Следующей ночью я снова проснулся в половине четвертого, зажег свет на кухне, сел за стол, сварил кофе и разложил перед собой вещи Генри Ружички. Писем было пять. Они были перетянуты коротким шнурком, завязанным простым бантиком. Я развязал узелок и перебрал конверты, на которых одним и тем же почерком с легким наклоном были написаны имя и адрес Генри Ружички. Почтовые штемпели выцвели, но кое-где я смог разобрать даты, а также слово «Пирна». На обороте конвертов значилось: Анна Принц, Кёльнштрассе 4, D-01976 Пирна, ГДР.Я нашел на полке атлас и перелистывал указатель, пока не обнаружил в списке название города. Открыл нужную карту и, исследовав разворот, выискал наконец городок Пирна в Восточной Германии, чуть к югу от Дрездена, на Эльбе.
Письма были написаны в 1976–1977 годах. Первое письмо — в июле 1976-го, а последнее — в 1977-м, под Новый год. Все письма начинались словами Lieber Henri [7]и заканчивались просто: A
Я встал, подошел к окну и посмотрел на темную улицу. Скоро ночи станут короче, темноте достанется лишь несколько часов. Лед сошел две недели назад, металлические вышки стоят в холодной воде. Я взял в руки черную записную книжку и обнаружил между ее страницами сложенный пожелтевший листок бумаги. Документ свидетельствовал о том, что Анетт Браун вступила в брак с Йоханнесом Бергом в Хельсинки весной 1924 года. Подписи поблекли, имя мужчины было едва различимо. Я положил листок на стол и вернулся к записной книжке, которая была исписана тем же невероятно мелким почерком, на немецком языке. На первой странице значилось: «Генри Ружичка, 7 августа 1963». Это был дневник путешествия, длившегося с конца лета и занявшего всю осень. Мне было тогда пять лет, Генри Ружичке — за пятьдесят.

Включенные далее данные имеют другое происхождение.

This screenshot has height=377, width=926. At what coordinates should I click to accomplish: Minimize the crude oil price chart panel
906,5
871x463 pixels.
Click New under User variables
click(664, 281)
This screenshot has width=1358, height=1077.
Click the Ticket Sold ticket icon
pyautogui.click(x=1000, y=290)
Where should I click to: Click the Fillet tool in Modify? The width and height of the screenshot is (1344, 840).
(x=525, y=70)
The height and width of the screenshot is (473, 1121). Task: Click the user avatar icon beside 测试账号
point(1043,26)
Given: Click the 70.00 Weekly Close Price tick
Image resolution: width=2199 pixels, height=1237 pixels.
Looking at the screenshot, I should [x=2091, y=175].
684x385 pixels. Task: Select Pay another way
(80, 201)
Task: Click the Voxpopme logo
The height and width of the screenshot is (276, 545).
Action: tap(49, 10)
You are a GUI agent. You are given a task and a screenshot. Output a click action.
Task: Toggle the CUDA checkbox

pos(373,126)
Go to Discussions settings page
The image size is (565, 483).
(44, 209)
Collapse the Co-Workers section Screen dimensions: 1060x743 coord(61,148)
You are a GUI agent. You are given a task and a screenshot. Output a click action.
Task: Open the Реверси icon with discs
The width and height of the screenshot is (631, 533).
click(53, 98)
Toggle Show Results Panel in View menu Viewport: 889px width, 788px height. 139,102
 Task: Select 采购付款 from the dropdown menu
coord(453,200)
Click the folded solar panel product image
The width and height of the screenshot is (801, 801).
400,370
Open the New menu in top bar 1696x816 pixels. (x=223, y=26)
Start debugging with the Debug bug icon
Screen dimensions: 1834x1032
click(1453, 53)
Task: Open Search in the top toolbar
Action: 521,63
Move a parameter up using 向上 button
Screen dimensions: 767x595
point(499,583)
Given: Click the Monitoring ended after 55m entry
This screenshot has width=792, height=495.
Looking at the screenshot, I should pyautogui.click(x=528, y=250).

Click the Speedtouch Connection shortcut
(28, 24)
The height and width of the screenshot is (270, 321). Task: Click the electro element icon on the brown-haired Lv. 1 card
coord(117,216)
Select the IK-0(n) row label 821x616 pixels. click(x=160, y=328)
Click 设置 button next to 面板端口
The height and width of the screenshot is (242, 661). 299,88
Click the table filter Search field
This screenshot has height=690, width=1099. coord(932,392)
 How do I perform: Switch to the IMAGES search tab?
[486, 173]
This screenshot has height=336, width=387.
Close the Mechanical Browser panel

Я медленно перелистывал страницы одну за другой, пытаясь составить представление о маршруте его путешествия. Он отправился из Аугсбурга, что в Западной Германии, во второй половине дня во вторник и на поезде добрался до Австрии, где остановился в маленькой деревушке и совершил несколько вылазок в Альпы. Если я правильно понял, его целью было найти бабочку, именуемую Parnassius phoebus,которая обитает на высоте около двух тысяч метров. Шестнадцатого августа Генри Ружичка пересек Доломитовые Альпы и прибыл в Верону, откуда двинулся на озеро Гарда, в деревню Гардон, и прожил там неделю в гостинице «Монте Балдо», расположенной по адресу: Корсо Дзанарделли, 110. Оттуда он продолжил свое путешествие на поезде по итальянскому побережью, пока в Анконе не пересел на паром, направлявшийся на Крит. Все записи Генри Ружички были краткими и точными. При отправлении судна он записал: «„Перла ди Анкона“, 125 пассажирских мест, год постройки 1956, каюта на второй палубе с видом на море, небольшой круглый иллюминатор, стол, похоже, из красного дерева, откидывающаяся койка, пассажиры — в основном итальянцы, но есть также греки, немцы и американцы, которые, несмотря на свою малочисленность, практически заполонили верхнюю палубу. Ужин в 19 часов. Погода ясная, основная жара позади, а может, так кажется из-за ветра. Сижу на верхней прогулочной палубе, порт уже практически не виден. С другого борта — только море, ни облачка, на горизонте полоса дымки скрывает побережье, на женщине белая шаль, очень красивая, приятный шум двигателя, ровный». Я пролистал несколько страниц, временами записи были очень лаконичными: « Iphiclides podalirius, два экземпляра у стены на развалинах храма, Ретимно, 12 час., солнце, Colias crocea, три особи на сорняках, Ретимно, 15 час., небольшая облачность».